We pushed on that day keen to cover ground, so long as we did not get trapped in the tent again we would make it. During our snack stops we collected camel poo and by dinner time we had plenty to make a good fire to cook with. After dinner we carried on cycling until late evening. Exhausted, we put up the tent and collapsed into our sleeping bags. It had been our longest desert day so far and we were completely shattered.
As I prepared the breakfast and the coffee the next morning a guy on a horse came up to our camp site. We got one of the spare cups out that we carry just for this reason and made another coffee. It turned out that he was one of the two men that had come over to the tent the night before as we were setting up. I was keen to chat but it was frustrating as our languages were different and even sign language did not seem to work. Despite this he seemed happy just to be sitting there drinking coffee.
Another day of head wind awaited us but an unexpected stretch of asphalt road that lasted for just over 20 kms made up for it. At 15 km/h it felt like we were flying. In places the sand had been flattened just enough by some cars that we could cycle in unison over them, following the tyre tracks. As the day progressed the mounds of sand got bigger, eventually we conceded and got back to the gravel and sand.
Towards the end of the day we approached the base of a large ridge. Liz was convinced that just over this hill would be the large town of Sainshand. I was not so sure, I had expected to be able to see a large town stuck in the middle of the desert from some distance.
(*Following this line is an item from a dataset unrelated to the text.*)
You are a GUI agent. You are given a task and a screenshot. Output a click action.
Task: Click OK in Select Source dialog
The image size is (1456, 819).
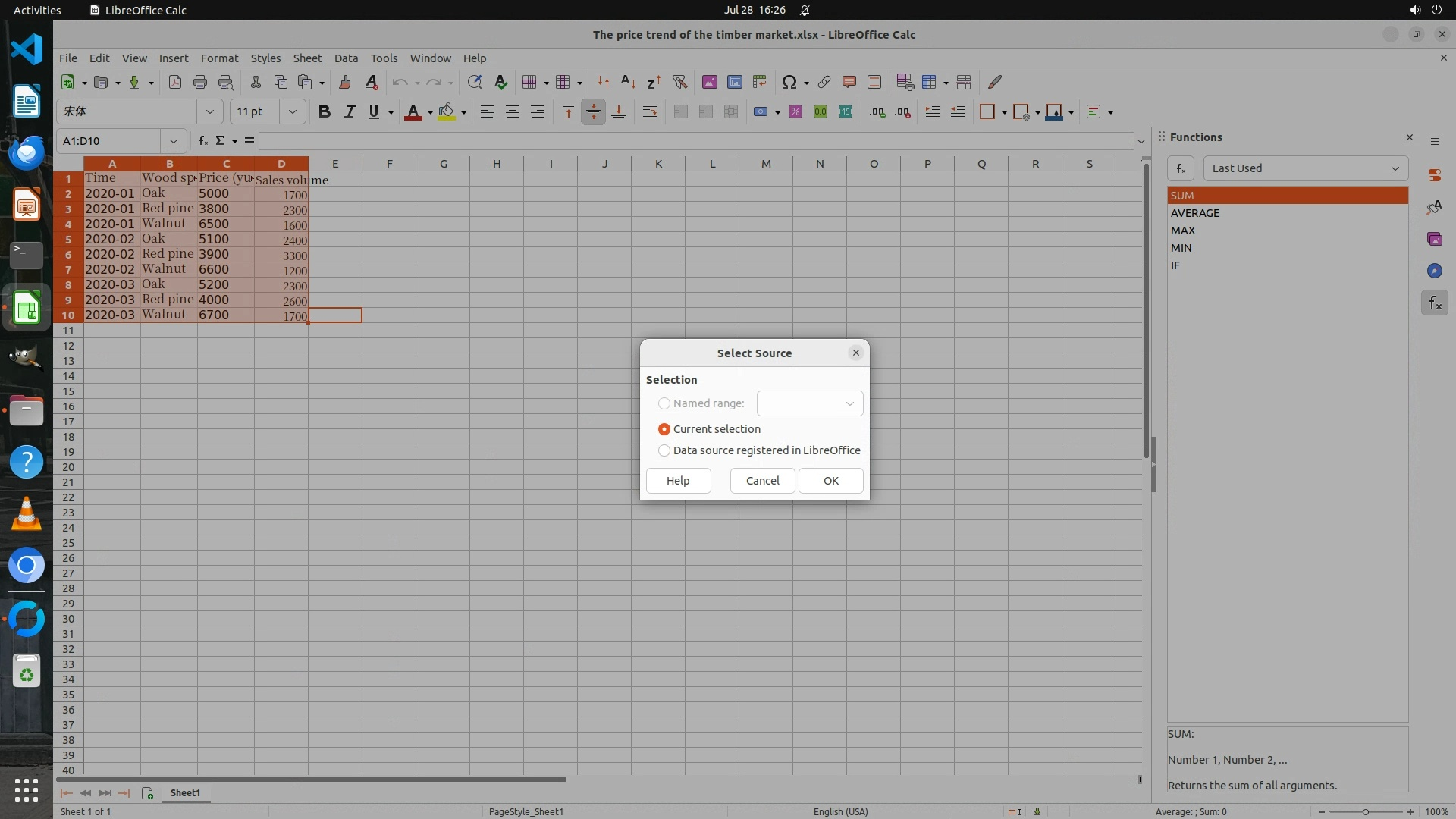click(x=830, y=481)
Either way it was not going to be far. We agreed that if the town was there it was also not worth turning up at night.
We set up camp to an amazing sunset, I turned on the phone and got really excited when the signal bars started to appear. Using google maps we checked our position, we were right where Liz thought we should be and it was only 10 km to the town.
Mid-morning the next day we were eating ice cream and drinking cold coke outside a small shop surrounded by interested people. We had made it and were awash with a mixture of joy and relief. Liz somehow managed to find the best Hotel in town - I could hardly say no.
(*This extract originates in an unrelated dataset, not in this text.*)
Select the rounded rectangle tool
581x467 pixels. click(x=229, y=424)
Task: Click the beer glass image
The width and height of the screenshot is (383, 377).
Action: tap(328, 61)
We rested here for a few days then continued our journey to Ulaanbaatar. It took us another 13 days of cycling to reach the capital, by the time we arrived there we had cycle 650 km over 21 days with an almost constant head wind.
Liz is glad and proud to have made this crossing but would never do it again. It's going to take a lot of beach holidays apparently to make sand appealing again.
I found a sort of comfort in the Gobi despite the hardships of the wind. The open space, lack of people and remoteness has a strange draw. I will return.